Saturday, June 15, 2013

The Joplin Tornado Was Not EF-5 Intensity: Implications

Since the Joplin tornado of May 22, 2011, which is the only tornado to kill more than 100 people in the modern tornado warning era, the National Weather Service has contended it was the strength, as well as the size, of the storm that lead to so many deaths (158 to 161 depending on who is counting and their methodology).

For example, the National Weather Service's Joplin Service Assessment begins,

It also calls the event rare, which EF-5 tornadoes certainly are.

But, what if the tornado wasn't that strong? It appears it was not according to a new study by the American Society for Civil Engineering. While Joplin was a terrible tornado (EF-4's are major storms!), the tornado was simply not the unsurvivable high end tornado that some have made it out to be. The study talks about issues with building construction. Those issues have apparently been addressed by modifications to the Joplin building code which include the installation of hurricane clips. That should be done in new homes throughout tornado alley and I congratulate Joplin for doing so.

But, now we are back to the question, If the tornado was not as strong as first thought, why did so many die?

With the news the Joplin tornado was not extraordinarily strong, is appears to validate the case I make in When the Sirens Were Silent which is the story of the warning system's many tragic failures that day. A malfunctioning warning system that day allowed us to return to the pre-warning system level of deaths that would be expected with this type of storm.

The sirens were sounded in Joplin when it was not under a tornado warning. The sirens were not sounded when a tornado warning was eventually issued and as the tornado was approaching the city. The National Weather Service, multiple times, misreported the location and direction of movement of the storm. Finally, the tornado was invisible so people could not recognize what was approaching them.  The book explains what went wrong on a minute by minute basis with a goal of making sure it never happens again.

The book has received very good reviews and the paperback version is completely sold out. We've purposely priced the ebook version at the very low price of $2.99.

There is only one reason we don't have triple digit yearly death tolls due to tornadoes: The warning system. That is the story I tell in Warnings. But, in the rare cases when the warning system fails, the U.S. reverts to pre-warning system death tolls. That is why the meteorological infrastucture must be preserved and strengthened.
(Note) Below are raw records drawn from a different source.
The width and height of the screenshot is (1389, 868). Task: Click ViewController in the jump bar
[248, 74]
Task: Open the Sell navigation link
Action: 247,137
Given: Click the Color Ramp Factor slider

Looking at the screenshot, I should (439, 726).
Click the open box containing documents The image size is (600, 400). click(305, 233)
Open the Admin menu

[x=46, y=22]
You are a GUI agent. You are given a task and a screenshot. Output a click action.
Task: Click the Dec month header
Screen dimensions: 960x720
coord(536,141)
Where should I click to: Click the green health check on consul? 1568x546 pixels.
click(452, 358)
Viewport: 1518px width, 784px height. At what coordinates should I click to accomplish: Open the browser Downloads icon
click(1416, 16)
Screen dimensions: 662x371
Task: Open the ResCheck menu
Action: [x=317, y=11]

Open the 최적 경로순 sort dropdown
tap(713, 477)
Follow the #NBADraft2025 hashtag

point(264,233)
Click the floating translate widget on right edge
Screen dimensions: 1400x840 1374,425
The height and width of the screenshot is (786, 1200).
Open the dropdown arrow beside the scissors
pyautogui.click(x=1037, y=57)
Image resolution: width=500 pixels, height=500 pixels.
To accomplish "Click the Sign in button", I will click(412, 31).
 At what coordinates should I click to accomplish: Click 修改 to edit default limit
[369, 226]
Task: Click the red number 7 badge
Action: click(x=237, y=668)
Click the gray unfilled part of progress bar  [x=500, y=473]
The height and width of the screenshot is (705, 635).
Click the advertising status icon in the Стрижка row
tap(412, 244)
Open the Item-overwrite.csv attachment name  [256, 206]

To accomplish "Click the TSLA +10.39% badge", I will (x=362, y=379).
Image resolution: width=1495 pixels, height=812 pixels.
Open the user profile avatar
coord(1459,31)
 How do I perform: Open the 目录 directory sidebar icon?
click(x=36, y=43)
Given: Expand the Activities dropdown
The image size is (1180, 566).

  1. Mike...Homes that have hurricane clips, I assume that will help keep the roof on? Is that a guarantee in a tornado regardless of strength? I have seen so many pictures of other places where the weather service concluded EF-4 or greater damage had occurred and the Joplin damage looked like it had suffered similar.

  2. No, it will not keep the roof on in an F-3 or stronger. But, it will in weaker tornadoes which is the great majority.

  3. Todd,

    The report indicated that while the tornado was a *strong* EF4 - like in many of the very large tornadoes the strongest winds had a small damage path - much of the damage from the tornado was F3 or weaker - and according to the report based on damage types the construction changes (which include more than just clips) would have stopped much of the damage.